■ Your assignment ■
Where does the word "will" appear in the data? Copy every line that holds it.

■ Records for this task ■
####

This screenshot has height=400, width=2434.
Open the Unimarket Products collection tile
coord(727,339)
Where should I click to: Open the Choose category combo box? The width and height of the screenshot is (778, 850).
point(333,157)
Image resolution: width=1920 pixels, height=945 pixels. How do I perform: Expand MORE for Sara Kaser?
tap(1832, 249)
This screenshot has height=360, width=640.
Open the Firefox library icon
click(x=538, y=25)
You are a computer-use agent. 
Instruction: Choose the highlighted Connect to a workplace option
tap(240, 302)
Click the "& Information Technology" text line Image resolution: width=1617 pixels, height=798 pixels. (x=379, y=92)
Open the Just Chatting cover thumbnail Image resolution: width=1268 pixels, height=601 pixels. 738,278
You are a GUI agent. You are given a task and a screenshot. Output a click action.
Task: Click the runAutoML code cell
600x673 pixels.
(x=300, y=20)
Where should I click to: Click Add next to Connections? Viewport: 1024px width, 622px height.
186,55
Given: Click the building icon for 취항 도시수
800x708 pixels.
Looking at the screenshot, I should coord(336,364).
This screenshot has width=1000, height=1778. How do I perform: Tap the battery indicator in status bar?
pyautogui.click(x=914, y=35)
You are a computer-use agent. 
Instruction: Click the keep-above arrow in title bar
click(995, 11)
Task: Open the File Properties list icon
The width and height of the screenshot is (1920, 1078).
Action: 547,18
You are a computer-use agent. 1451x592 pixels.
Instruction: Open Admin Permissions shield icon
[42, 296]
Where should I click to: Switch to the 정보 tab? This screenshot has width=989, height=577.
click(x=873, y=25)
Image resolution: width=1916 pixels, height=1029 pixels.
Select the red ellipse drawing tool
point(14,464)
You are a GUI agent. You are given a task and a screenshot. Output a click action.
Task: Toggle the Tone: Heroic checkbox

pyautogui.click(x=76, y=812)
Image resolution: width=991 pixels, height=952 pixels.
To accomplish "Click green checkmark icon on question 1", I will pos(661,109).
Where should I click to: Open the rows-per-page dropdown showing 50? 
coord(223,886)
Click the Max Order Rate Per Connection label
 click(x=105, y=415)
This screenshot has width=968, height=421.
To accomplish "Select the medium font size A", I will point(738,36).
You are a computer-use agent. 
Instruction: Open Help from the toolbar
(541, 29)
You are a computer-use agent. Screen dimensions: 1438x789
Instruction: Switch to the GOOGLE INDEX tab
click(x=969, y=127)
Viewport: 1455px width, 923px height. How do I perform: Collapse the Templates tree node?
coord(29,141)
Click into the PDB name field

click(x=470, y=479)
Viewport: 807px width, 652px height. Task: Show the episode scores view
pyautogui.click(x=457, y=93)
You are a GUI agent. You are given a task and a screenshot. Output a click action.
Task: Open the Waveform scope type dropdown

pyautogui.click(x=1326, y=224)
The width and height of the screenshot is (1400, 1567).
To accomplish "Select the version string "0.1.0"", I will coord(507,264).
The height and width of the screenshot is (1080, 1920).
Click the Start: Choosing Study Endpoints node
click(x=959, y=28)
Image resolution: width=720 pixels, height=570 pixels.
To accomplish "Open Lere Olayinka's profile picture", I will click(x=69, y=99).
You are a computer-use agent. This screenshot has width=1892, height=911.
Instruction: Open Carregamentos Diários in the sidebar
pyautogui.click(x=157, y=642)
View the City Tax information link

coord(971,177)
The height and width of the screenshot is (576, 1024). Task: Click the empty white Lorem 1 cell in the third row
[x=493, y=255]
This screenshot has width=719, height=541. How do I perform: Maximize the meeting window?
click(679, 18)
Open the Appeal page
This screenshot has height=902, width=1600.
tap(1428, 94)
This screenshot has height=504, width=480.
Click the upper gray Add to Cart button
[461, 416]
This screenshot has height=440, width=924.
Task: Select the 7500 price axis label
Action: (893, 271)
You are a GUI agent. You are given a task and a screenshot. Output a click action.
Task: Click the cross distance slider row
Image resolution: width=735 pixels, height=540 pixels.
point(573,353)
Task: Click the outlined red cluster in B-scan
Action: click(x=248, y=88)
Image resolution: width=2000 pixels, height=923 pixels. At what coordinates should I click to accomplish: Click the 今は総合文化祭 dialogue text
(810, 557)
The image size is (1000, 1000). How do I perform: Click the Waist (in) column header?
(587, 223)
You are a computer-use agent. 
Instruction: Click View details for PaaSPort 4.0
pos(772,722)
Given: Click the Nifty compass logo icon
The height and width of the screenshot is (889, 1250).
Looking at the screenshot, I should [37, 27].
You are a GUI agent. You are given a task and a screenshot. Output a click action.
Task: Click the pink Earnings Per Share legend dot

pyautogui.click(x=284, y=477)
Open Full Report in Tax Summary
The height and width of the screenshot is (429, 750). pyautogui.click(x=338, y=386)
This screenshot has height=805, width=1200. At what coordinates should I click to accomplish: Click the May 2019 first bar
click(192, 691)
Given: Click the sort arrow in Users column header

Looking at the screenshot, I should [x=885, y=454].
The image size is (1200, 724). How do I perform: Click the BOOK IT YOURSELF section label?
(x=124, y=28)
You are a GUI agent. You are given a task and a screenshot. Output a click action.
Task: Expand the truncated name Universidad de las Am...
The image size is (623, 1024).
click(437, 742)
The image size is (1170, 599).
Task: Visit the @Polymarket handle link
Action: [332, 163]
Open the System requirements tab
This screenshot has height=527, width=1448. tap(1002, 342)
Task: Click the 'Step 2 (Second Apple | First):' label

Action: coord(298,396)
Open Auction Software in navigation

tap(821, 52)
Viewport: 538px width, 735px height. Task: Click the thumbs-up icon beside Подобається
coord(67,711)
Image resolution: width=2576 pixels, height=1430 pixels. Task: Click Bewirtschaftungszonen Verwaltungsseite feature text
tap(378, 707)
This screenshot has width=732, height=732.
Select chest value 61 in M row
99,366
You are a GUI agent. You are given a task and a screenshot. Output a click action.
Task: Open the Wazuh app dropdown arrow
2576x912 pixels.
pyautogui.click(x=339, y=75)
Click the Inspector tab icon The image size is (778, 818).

####

■ Result of the exercise ■
To accomplish "Click green checkmark icon on question 1", I will pos(661,109).
To accomplish "Select the medium font size A", I will point(738,36).
To accomplish "Select the version string "0.1.0"", I will coord(507,264).
To accomplish "Open Lere Olayinka's profile picture", I will click(x=69, y=99).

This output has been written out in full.